Two things—one I’d call an effort to manipulate sentiment and one I’d call inside baseball in the currency market.
The rout in Japanese stocks last week began with fears that the rise in yields on Japanese government bonds—itself related to fears that the Federal Reserve would end its program of bond buying earlier than expected—would short circuit the Bank of Japan’s plan to flood the market with yen. The bank’s goal of higher inflation would mean, the reasonable fear went, higher bond yields and that would end the central bank’s weak yen policy (and not so incidentally crush earnings at Japanese banks.)
In a Monday speech Bank of Japan Governor Haruhiko Kuroda attempted to assuage those fears by simply asserting that he saw no signs that investors had “excessively bullish expectations.” Banks and the financial market could easily cope with modest increases interest rates since economic growth in Japan would result in greater demand for loans and rising net interest margins.
The speech didn’t do the trick. Japanese stocks fell again on Monday. The Nikkei 225 dropped another 3.1% on Monday while U.S. markets were closed and the yen continued to rally against the dollar.
Today, however the Nikkei is up and the yen is down.
My suspicion is that this relatively little to do with vague comments by Bank of Japan board member Ryuzo Miyao reminding markets that the bank’s policies are designed to weaken the yen. I think everyone knew that.
I think the recovery/bounce today has more to do with the details of the currency market. A lot of traders who were long Japanese equities were short the yen as a hedge. When Japanese stocks fell 10%, traders closed out some of those short hedges since they simply didn’t need as much in hedges. That, plus fears that the yen rally would run for a while, fed into the rally in the yen.
The yen also looks to be in a trading range between 99.9 and 103.5 to the dollar. When the yen rallied to the 100 vicinity that reset the risk reward calculations. If you thought the Bank of Japan would intervene strongly to prevent the yen from undoing all of its descent against the dollar, betting that the yen would rally to 99 or better was a riskier bet than a position looking to profit from the yen retracing its move back to 103 to the dollar.

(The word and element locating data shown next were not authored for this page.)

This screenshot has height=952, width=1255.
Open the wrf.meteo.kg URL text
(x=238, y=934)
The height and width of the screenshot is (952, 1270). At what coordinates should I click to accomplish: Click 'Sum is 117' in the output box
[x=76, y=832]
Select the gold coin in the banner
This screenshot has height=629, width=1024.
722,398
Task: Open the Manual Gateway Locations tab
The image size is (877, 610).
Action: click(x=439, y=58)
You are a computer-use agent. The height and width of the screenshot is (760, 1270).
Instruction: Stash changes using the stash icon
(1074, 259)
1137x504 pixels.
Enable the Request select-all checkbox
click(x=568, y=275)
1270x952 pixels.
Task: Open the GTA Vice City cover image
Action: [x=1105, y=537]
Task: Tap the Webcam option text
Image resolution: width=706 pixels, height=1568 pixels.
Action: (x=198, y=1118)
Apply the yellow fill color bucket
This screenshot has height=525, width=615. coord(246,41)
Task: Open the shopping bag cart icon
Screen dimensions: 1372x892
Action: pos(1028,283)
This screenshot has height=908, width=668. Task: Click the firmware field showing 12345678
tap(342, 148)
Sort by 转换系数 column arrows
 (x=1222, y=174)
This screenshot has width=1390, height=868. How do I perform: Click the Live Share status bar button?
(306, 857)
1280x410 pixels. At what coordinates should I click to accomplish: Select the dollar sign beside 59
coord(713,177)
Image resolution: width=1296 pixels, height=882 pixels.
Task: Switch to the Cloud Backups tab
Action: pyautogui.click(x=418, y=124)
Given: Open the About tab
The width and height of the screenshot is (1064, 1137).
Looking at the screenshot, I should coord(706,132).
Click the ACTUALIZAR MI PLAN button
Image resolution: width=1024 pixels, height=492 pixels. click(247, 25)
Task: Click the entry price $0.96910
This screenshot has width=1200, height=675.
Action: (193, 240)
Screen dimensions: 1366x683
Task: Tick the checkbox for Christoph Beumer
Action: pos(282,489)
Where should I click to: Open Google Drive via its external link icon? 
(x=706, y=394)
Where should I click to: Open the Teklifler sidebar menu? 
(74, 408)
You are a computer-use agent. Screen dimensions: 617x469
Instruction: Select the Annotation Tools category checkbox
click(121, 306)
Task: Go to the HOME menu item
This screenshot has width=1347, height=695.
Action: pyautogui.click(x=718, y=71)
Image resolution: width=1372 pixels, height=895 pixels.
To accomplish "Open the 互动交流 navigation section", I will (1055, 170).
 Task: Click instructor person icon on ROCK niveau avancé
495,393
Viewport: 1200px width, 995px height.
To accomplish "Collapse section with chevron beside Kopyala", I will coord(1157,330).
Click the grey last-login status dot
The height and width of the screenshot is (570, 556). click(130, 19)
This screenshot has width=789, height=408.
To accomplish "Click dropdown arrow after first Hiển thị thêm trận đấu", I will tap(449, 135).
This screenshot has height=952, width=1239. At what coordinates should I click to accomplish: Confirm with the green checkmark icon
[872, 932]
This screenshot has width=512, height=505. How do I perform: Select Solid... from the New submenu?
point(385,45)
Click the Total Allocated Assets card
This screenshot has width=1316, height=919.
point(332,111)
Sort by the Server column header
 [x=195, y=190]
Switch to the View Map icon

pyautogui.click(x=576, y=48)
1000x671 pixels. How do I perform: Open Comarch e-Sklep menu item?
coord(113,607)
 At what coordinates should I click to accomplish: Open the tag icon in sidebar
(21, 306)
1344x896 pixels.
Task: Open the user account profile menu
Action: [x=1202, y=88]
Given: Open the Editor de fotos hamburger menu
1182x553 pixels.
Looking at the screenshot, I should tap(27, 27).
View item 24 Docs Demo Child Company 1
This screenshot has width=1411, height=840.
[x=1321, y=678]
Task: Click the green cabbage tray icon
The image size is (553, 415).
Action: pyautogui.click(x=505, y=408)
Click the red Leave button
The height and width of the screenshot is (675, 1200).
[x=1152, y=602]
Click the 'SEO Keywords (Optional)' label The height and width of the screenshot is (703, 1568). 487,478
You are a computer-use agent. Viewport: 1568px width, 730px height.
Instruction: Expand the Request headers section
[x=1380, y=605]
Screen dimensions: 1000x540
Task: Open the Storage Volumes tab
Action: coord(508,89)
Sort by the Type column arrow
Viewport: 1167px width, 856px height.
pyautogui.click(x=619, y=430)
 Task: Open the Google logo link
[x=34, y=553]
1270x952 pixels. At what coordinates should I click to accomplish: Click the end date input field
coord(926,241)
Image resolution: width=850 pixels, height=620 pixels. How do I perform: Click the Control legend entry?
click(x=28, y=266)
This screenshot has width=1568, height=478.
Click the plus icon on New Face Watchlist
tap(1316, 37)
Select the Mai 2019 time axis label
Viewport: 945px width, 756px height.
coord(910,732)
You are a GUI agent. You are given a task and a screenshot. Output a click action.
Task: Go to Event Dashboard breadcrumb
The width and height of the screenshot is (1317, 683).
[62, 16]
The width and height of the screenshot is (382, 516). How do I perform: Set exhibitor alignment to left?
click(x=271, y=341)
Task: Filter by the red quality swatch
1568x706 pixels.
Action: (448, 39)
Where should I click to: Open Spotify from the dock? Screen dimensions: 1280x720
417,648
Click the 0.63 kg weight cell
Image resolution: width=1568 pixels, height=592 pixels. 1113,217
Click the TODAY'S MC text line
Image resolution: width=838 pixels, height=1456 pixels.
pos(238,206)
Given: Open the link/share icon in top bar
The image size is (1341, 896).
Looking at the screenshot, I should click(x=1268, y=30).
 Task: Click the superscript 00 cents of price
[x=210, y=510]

All of this suggests that the recovery in Japanese stocks and the renewed downturn in the yen are hardly strong trends at the moment. I think you can say that the Bank of Japan and traders’ forecasts of what the bank will do have stabilized the yen and Japanese stocks, but that the stability is tenuous and depends on news/rumor/sentiment about the Federal Reserve and on yields in the market for Japanese government bonds.